Y la fama de él se divulgaba en todas partes por todos los lugares de la comarca.
38 En Jezus, opgestaan zijnde uit de synagoge, ging in het huis van Simon; en Simons vrouws moeder was met een grote koorts bevangen, en zij baden Hem voor haar.
Y levantándose de la sinagoga, entró en casa de Simón; y la suegra de Simón estaba con una gran fiebre; y le rogaron por ella.
39 En staande boven haar, bestrafte Hij de koorts, en de koorts verliet haar; en zij van stonde aan opstaande, diende henlieden.
E inclinándose hacia ella, riñó a la fiebre; y la fiebre la dejó; y ella levantándose luego, les servía.
40 En als de zon onderging, brachten allen, die kranken hadden, met verscheidenen ziekten bevangen, die tot Hem, en Hij legde een iegelijk van hen de handen op, en genas dezelve.
Y poniéndose el sol, todos los que tenían enfermos de diversas enfermedades, los traían a él; y él poniendo las manos sobre cada uno de ellos, los sanaba.
41 En er voeren ook duivelen uit van velen, roepende en zeggende: Gij zijt de Christus, de Zone Gods! En hen bestraffende, liet Hij die niet spreken, omdat zij wisten, dat Hij de Christus was.
Y salían también demonios de muchos, dando voces, y diciendo: Tú eres el Cristo, el Hijo de Dios. Mas él riñéndoles no les dejaba hablar; porque sabían que él era el Cristo.
42 En als het dag werd, ging Hij uit, en trok naar een woeste plaats; en de scharen zochten Hem, en kwamen tot bij Hem, en hielden Hem op, dat Hij van hen niet zou weggaan.
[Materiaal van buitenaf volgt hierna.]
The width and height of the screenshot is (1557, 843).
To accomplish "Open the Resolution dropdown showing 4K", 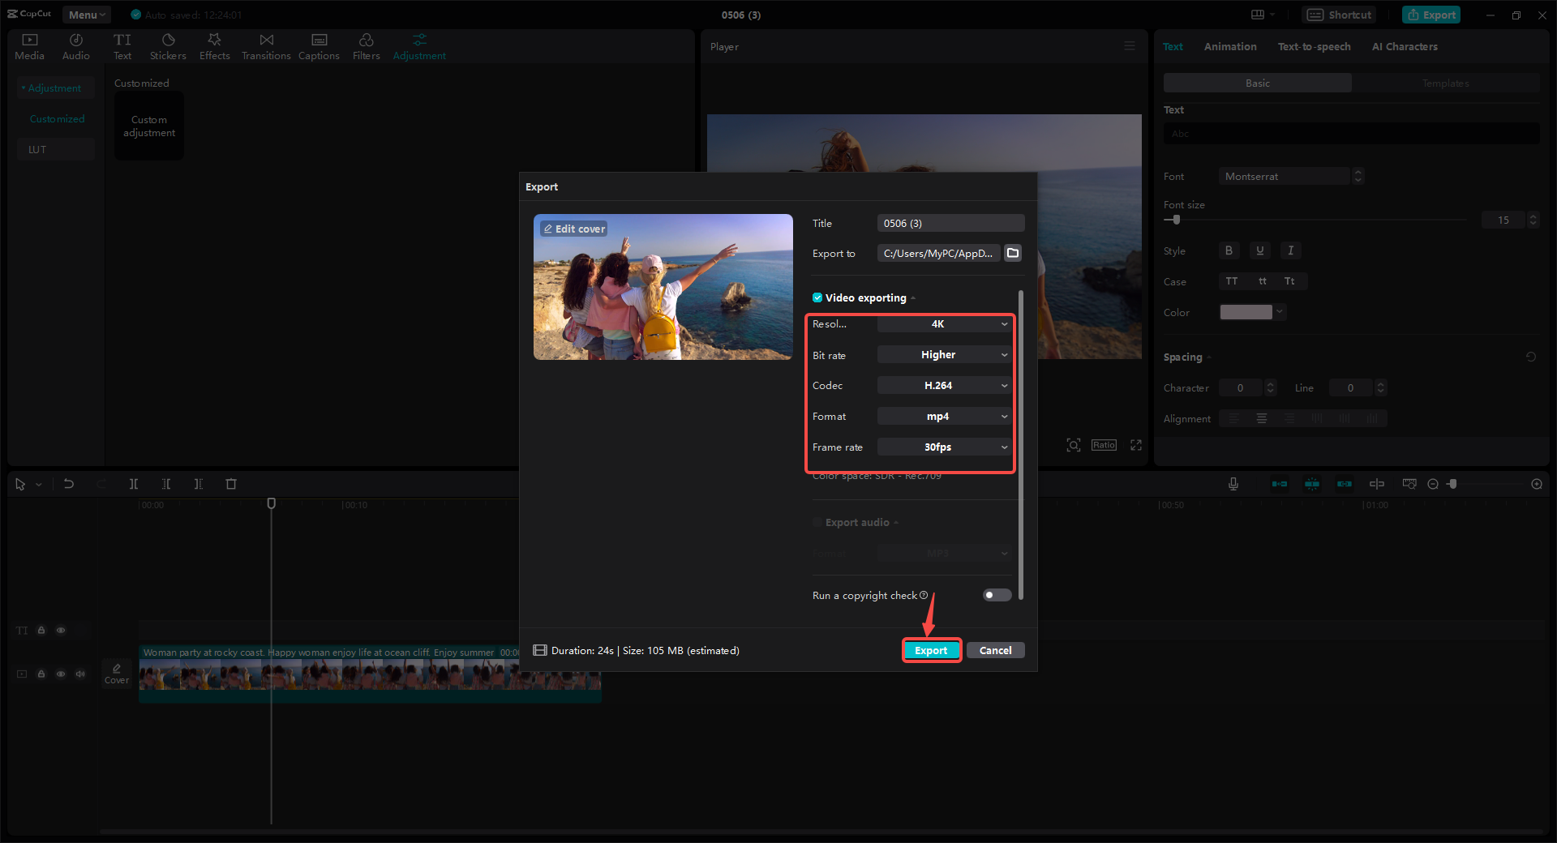I will [943, 323].
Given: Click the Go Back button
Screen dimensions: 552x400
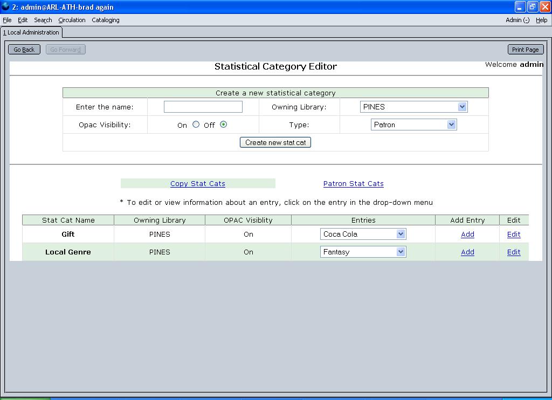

Y siendo ya de día salió, y se fue a un lugar desierto; y el pueblo le buscaba, y vinieron hasta él; y le detenían para que no se apartase de ellos.
43 Maar Hij zeide tot hen: Ik moet ook anderen steden het Evangelie van het Koninkrijk Gods verkondigen; want daartoe ben Ik uitgezonden.
Y él les dijo: Que también a otras ciudades es necesario que anuncie el Evangelio del Reino de Dios; porque para esto soy enviado.
44 En Hij predikte in de synagogen van Galilea.
Y predicaba en las sinagogas de Galilea.